SOURCE DOCUMENT:
Claim Rejections - 35 USC § 103
	In the event the determination of the status of the application as subject to AIA  35 U.S.C. §§ 102 and 103 (or as subject to pre-AIA  35 U.S.C. §§ 102 and 103) is incorrect, any correction of the statutory basis for the rejection will not be considered a new ground of rejection if the prior art relied upon, and the rationale supporting the rejection, would be the same under either status.

	The following is a quotation of 35 U.S.C. § 103 which forms the basis for all obviousness rejections set forth in this Office action:
A patent for a claimed invention may not be obtained, notwithstanding that the claimed invention is not identically disclosed as set forth in section 102, if the differences between the claimed invention and the prior art are such that the claimed invention as a whole would have been obvious before the effective filing date of the claimed invention to a person having ordinary skill in the art to which the claimed invention pertains. Patentability shall not be negated by the manner in which the invention was made.

Claims 10-11 are rejected under 35 U.S.C. § 103 as being unpatentable over Zhang, et al., Analyzing and Mitigating the Impact of Permanent Faults on a Systolic Array Based Neural Network Accelerator, arXiv:1802.04657, 17 Feb 2018, pp. 1-6 in view of Abdelsalam, et al., A Configurable FPGA Implementation of the Tanh Function using DCT Interpolation, 2017 IEEE 25th Annual International Symposium on Field-Programmable Custom Computing Machines, 2017, pp. 168-171. Specifically:

Claim 10
           Claim 10's ''The neural core of claim 4, wherein the activation function is configurable.'' is not expressly taught by Zhang, et al. It is, however, taught by Abdelsalam, et al., page 171, left column, first full paragraph, where it recites:

The DCTIF tanh approximation error analysis is presented in Fig. 4. It can be seen that the DCTIF approximation error increases for small α values. Although a large α value means that fewer points need to be interpolated, this comes at the expense of memory resources since more samples must be stored. A large value of s increases the accuracy of the approximation, but increases complexity as well because the interpolation coefficients take larger values, potentially expressed with more signed digits as shown in Table I.

	Rationale – It would have been obvious for one of ordinary skill in the art, at the time of the effective filing date, to substitute the reconfigurable activation function of Abdelsalam, et al. for the non-reconfigurable one of Zhang, et al.

Claim 11
           Claim 11's ''the programmable controller is further adapted to instruct the activation unit to compute the activation function and provide results to the activation memory.'' is not expressly taught by Zhang, et al. It is, however, taught by Abdelsalam, et al., page 171, left column, first full paragraph, where it recites:

The DCTIF tanh approximation error analysis is presented in Fig. 4. It can be seen that the DCTIF approximation error increases for small α values. Although a large α value means that fewer points need to be interpolated, this comes at the expense of memory resources since more samples must be stored. A large value of s increases the accuracy of the approximation, but increases complexity as well because the interpolation coefficients take larger values, potentially expressed with more signed digits as shown in Table I.

	Rationale – It would have been obvious for one of ordinary skill in the art, at the time of the effective filing date, to substitute the calculated reconfigurable activation function of Abdelsalam, et al. for the non-calculated one of Zhang, et al.

JOB A: Reproduce the stretch of the patent rejection text from "The following is" through "invention was made.".
JOB B: Which location in Abdelsalam, et al. does the patent rejection text cite for claim 10?

Dataset entries:
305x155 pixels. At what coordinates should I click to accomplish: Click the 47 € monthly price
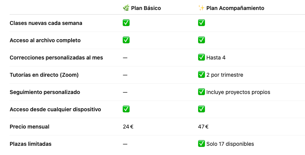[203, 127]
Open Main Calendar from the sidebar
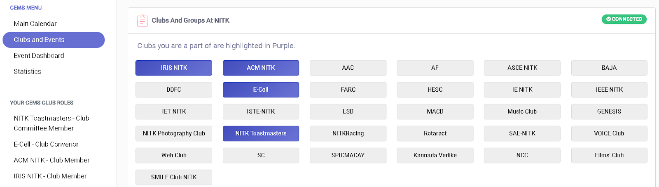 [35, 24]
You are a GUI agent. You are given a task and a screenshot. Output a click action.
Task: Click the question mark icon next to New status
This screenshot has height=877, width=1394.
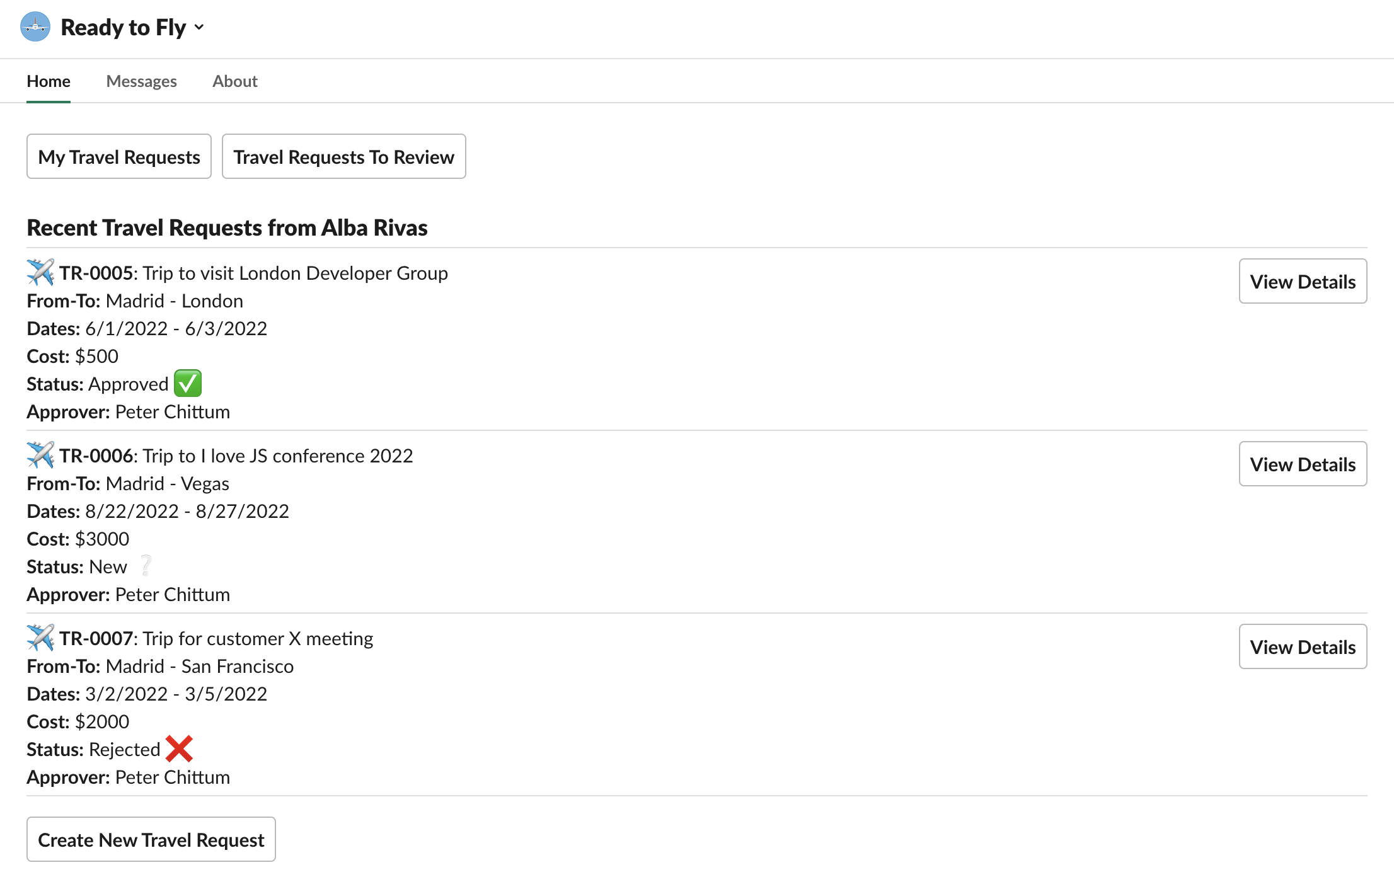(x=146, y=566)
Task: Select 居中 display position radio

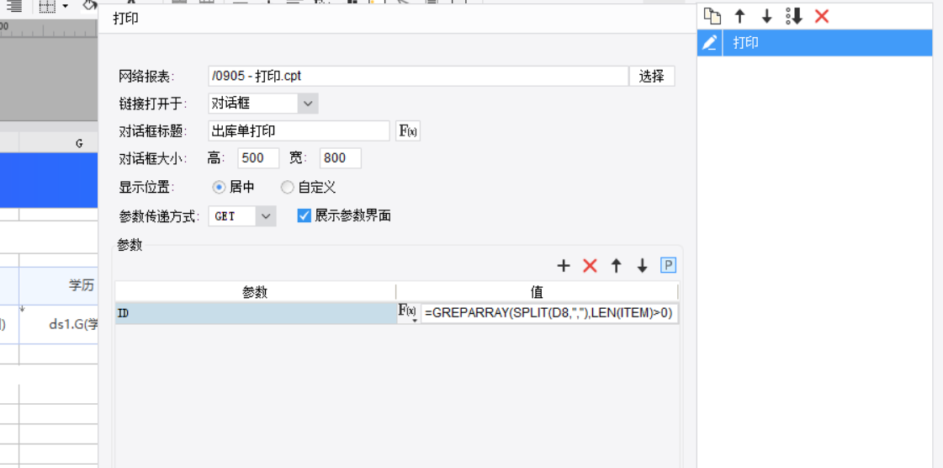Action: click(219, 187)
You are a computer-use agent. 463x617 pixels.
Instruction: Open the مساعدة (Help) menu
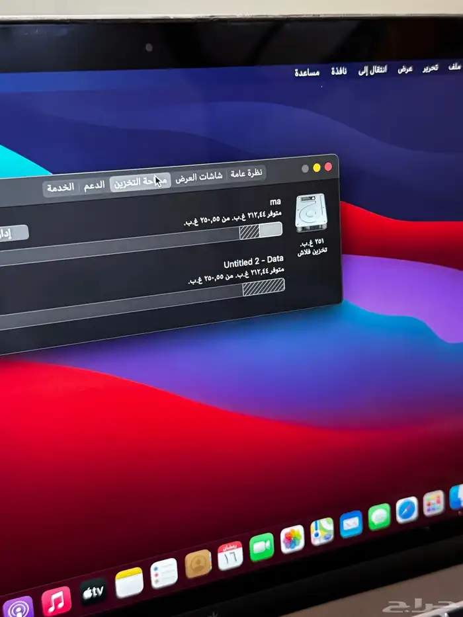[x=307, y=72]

* * *

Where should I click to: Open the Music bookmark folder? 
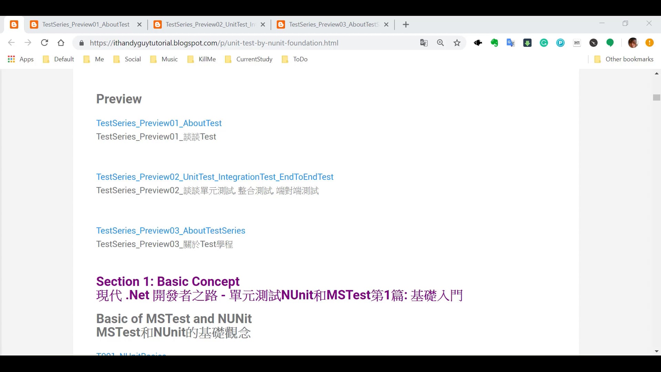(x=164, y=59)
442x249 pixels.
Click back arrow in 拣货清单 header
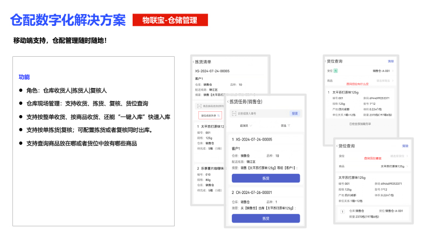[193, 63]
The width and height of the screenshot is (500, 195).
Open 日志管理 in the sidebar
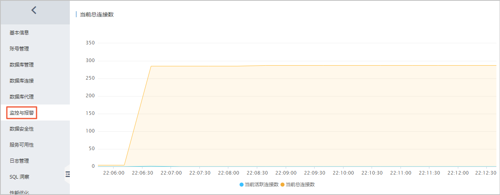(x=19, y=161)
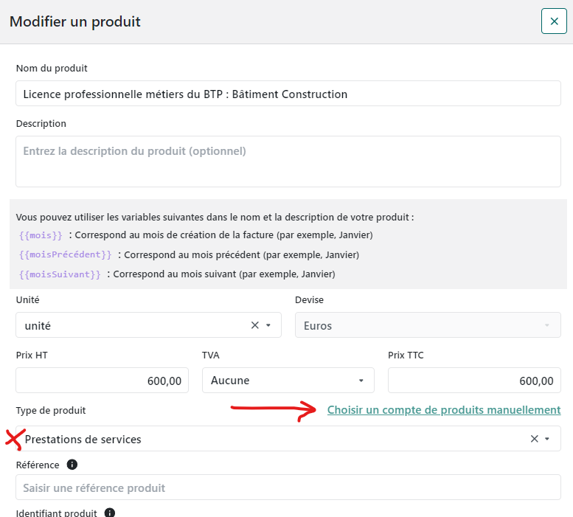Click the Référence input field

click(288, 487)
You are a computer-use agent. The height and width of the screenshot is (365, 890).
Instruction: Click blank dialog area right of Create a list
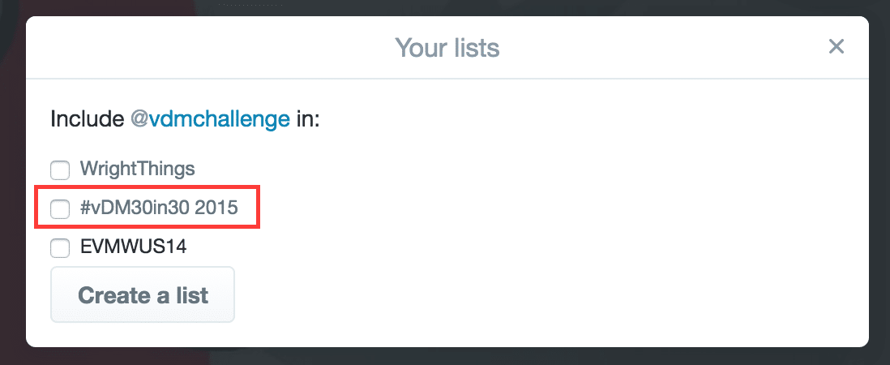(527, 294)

CORRECT ANSWER A:
The following is a quotation of 35 U.S.C. § 103 which forms the basis for all obviousness rejections set forth in this Office action:
A patent for a claimed invention may not be obtained, notwithstanding that the claimed invention is not identically disclosed as set forth in section 102, if the differences between the claimed invention and the prior art are such that the claimed invention as a whole would have been obvious before the effective filing date of the claimed invention to a person having ordinary skill in the art to which the claimed invention pertains. Patentability shall not be negated by the manner in which the invention was made.

CORRECT ANSWER B: Page 171, left column, first full paragraph.